Furthermore, in numerous cases, when an AI model is distributed under an open-source license, it is simultaneously presented and discussed in a scientific publication. The training method is generally disclosed in that publication.

Consider the scenario in which the authors of an AI model obtained a patent covering the method of training the model.

In this case, if a third party trains or re-trains the AI model (e.g. by fine-tuning) in the course of business, using that same training method, this might be considered as infringing the patent concerned.

What is more, it cannot be ruled out that, in some jurisdictions, in particular if the patent claims were deliberately formulated for that purpose, it could also be considered that claims for a training method also cover the IA model itself, if those claims are considered as defining a method of “manufacturing” an AI model, and if it is considered that the AI model considered was obtained directly by the training method claimed.



In conclusion, for AI models as for any software, distribution under an open-source license does not remove the need for prudence prior to implementing the software or AI model considered.
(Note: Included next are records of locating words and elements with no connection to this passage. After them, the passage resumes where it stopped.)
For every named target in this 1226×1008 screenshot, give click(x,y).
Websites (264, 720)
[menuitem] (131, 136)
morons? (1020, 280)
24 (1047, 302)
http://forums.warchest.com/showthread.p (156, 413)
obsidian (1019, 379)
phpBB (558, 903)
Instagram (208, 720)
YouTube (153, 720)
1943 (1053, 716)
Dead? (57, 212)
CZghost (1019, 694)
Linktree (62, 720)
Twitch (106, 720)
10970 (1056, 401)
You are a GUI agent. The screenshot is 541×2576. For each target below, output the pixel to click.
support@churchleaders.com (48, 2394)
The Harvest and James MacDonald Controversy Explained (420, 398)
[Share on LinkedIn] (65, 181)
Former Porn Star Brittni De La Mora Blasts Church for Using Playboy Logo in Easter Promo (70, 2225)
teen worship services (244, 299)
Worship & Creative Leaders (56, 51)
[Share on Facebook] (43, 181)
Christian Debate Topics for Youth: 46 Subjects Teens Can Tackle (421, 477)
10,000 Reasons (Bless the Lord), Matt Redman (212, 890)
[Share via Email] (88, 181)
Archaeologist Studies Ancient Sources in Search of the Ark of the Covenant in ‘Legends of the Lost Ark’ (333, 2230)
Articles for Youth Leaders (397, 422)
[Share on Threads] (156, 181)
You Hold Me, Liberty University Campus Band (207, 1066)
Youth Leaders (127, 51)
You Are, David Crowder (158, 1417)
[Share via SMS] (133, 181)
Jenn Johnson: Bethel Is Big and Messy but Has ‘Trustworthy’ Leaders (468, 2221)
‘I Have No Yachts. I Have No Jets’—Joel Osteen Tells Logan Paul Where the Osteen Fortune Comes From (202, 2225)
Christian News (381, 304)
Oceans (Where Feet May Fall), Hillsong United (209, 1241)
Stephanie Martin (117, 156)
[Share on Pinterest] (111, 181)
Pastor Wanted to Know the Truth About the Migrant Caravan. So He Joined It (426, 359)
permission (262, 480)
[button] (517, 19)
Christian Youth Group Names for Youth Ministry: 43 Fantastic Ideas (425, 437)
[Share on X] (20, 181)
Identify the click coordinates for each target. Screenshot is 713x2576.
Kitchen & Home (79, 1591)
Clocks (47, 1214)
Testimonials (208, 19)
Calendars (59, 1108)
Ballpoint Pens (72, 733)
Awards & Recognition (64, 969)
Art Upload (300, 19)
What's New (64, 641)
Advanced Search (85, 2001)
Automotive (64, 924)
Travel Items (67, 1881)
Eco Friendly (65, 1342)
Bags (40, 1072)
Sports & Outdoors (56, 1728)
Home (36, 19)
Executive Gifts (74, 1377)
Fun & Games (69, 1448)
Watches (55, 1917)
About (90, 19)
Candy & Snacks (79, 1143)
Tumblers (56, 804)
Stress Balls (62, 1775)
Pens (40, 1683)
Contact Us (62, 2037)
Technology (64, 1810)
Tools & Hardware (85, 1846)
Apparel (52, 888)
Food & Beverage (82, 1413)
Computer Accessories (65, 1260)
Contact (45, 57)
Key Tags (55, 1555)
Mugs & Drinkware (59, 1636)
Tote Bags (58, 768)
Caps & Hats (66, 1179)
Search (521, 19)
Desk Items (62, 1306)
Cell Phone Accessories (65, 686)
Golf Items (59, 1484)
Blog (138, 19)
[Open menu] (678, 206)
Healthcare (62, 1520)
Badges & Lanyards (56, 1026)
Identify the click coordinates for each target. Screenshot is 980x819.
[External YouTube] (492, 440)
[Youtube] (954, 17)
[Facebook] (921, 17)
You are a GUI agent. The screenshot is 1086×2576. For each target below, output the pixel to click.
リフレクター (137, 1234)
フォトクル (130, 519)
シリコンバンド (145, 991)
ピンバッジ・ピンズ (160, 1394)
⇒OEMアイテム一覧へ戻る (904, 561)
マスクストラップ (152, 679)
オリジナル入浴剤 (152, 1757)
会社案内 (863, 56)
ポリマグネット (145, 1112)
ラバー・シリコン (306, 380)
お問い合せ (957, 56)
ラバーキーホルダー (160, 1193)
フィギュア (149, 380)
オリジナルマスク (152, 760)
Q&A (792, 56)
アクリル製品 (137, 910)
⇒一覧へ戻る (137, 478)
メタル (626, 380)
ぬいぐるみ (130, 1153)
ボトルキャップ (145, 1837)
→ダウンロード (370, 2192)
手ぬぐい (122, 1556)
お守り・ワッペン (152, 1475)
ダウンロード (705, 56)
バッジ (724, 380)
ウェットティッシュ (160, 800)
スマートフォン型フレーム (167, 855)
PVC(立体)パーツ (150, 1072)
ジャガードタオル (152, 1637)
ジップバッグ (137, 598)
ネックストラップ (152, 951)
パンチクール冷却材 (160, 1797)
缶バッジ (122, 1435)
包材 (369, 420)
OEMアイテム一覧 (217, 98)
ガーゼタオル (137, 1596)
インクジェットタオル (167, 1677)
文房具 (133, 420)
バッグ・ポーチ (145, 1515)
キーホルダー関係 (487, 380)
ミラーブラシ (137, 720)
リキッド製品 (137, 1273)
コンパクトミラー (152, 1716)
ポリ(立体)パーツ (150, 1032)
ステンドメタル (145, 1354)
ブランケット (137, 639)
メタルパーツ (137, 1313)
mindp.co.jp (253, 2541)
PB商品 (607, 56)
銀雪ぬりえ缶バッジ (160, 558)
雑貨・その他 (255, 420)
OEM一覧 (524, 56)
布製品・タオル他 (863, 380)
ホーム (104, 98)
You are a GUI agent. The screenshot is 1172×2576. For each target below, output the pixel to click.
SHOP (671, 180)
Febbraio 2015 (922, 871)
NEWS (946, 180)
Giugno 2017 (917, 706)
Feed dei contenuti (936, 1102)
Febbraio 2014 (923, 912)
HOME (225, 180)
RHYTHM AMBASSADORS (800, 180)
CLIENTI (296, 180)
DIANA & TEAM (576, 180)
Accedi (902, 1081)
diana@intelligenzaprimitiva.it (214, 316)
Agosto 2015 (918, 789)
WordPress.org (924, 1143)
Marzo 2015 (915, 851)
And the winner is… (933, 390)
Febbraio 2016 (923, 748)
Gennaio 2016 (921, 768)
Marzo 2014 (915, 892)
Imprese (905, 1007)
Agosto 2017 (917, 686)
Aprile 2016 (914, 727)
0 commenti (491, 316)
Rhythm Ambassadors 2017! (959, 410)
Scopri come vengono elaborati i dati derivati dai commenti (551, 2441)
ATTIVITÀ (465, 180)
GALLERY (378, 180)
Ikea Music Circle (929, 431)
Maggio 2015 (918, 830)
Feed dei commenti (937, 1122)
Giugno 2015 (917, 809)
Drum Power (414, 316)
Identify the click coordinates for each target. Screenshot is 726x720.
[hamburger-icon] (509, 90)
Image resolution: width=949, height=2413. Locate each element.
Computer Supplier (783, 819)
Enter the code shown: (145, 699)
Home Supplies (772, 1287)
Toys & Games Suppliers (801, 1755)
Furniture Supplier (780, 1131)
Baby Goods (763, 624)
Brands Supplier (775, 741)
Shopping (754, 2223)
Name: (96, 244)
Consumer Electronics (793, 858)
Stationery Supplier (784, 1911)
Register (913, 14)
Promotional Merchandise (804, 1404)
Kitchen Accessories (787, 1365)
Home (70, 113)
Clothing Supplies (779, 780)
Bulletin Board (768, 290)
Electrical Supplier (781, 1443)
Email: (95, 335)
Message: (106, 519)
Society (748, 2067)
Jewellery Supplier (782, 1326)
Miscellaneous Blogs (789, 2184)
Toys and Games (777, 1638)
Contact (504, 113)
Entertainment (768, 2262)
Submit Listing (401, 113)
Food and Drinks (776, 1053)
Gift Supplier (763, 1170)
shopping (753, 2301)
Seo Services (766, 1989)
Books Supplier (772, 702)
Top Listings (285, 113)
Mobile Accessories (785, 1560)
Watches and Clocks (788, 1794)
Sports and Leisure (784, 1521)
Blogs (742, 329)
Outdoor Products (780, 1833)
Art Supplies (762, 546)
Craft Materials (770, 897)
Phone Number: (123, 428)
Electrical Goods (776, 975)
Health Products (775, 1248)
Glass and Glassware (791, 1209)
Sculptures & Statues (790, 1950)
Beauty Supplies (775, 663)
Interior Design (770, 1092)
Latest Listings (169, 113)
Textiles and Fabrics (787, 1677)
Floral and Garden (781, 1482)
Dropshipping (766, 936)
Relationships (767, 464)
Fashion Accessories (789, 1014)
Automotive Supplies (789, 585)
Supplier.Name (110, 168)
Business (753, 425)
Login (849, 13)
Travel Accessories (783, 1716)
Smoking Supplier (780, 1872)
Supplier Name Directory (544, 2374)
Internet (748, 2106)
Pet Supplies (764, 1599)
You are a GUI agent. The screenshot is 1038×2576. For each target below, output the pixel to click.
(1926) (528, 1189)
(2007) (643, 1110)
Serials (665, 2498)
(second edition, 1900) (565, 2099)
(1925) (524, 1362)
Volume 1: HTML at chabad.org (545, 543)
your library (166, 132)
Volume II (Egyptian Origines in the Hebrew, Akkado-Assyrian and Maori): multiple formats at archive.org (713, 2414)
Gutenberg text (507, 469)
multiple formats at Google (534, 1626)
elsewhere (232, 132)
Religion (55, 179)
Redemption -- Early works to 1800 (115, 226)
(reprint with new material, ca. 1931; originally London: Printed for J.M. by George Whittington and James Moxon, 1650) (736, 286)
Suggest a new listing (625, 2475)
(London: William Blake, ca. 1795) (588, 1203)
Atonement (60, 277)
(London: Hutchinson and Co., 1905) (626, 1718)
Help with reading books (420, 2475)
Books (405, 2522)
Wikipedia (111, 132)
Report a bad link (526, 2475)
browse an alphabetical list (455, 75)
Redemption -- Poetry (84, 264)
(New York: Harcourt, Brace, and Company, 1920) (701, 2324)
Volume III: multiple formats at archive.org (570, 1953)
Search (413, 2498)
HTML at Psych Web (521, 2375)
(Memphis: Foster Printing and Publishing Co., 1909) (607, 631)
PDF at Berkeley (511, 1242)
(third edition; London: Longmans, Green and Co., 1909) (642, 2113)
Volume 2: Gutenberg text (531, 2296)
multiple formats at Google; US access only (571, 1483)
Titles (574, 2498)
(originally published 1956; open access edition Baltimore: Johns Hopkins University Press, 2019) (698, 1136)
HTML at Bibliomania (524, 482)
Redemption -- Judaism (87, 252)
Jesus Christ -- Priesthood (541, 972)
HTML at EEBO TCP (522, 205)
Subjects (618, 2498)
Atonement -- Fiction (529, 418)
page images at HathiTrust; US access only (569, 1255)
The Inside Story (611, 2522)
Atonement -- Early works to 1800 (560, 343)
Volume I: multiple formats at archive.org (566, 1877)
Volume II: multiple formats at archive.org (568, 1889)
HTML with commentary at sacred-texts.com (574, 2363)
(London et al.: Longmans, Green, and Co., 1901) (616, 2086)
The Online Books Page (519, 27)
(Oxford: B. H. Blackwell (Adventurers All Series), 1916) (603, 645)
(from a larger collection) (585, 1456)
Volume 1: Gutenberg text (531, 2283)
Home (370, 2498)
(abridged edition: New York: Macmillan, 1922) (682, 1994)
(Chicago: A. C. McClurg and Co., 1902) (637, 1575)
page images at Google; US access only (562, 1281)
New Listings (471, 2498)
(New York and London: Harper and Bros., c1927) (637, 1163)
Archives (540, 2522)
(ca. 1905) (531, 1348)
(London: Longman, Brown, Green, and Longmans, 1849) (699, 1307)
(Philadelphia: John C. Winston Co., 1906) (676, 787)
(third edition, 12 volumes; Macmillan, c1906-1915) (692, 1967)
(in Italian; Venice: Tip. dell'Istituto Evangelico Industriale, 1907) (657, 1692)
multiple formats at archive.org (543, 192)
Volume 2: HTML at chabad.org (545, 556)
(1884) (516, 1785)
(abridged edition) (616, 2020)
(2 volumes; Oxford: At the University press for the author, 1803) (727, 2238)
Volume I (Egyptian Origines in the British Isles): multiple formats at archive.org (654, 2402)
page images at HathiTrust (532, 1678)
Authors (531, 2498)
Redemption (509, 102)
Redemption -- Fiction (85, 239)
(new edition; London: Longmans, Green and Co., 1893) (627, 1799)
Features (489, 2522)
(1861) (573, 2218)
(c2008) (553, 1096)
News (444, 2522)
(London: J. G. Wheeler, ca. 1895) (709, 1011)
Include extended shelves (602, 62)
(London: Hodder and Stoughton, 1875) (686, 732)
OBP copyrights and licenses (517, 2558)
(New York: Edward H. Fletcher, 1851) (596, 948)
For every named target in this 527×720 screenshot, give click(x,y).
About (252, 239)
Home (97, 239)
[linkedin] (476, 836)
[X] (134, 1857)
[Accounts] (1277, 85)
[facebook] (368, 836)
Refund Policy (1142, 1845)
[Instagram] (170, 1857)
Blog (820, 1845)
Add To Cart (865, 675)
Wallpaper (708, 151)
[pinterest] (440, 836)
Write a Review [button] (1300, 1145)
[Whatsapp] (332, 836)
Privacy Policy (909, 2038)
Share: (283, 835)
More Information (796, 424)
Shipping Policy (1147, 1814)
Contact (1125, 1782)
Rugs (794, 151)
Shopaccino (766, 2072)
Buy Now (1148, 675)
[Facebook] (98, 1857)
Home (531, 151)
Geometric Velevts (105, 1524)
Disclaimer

The above analysis furthermore shows that special caution is required if it is planned to subject the AI model to additional training sessions: it should be checked in advance that performing those training sessions will not infringe third party rights.

As it happens, the open-source community has understood this risk and is starting to offer open-source licenses that are better adapted to the field of artificial intelligence.

A new generation of licenses specially adapted to developments in open source is in course of being launched. The first of these is the RAIL license. Although, in explicitly taking into account specific components of artificial intelligence models, patent clauses do not yet grant a patent license as broad as the community of open-source developers would like, they nevertheless constitute a decisive step in clarifying the scope of the rights conferred by an open-source license in the field of artificial intelligence.